▶ _EXERCISE DIRECTIONS_
Rewrite everything from the start of the records down to the line containing "Task: Click on", changing "circular" to "round" and leaving the rest untouched.

▶ _ENTRIES PROVIDED_
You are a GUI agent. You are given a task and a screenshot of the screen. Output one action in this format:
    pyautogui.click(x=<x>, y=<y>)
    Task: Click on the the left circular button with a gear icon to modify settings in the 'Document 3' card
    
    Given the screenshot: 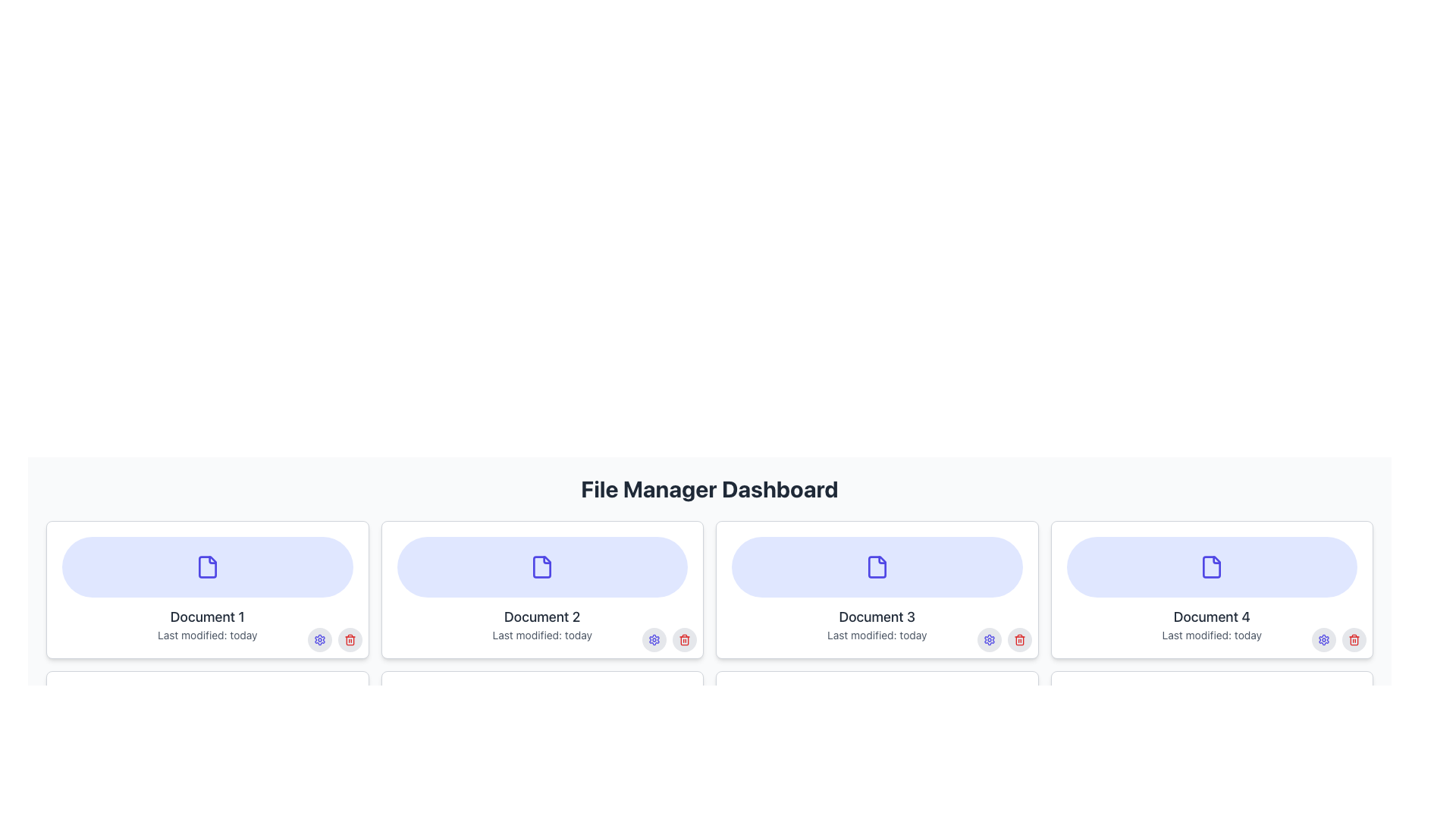 What is the action you would take?
    pyautogui.click(x=1004, y=640)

▶ _EXERCISE RESULT_
You are a GUI agent. You are given a task and a screenshot of the screen. Output one action in this format:
    pyautogui.click(x=<x>, y=<y>)
    Task: Click on the the left round button with a gear icon to modify settings in the 'Document 3' card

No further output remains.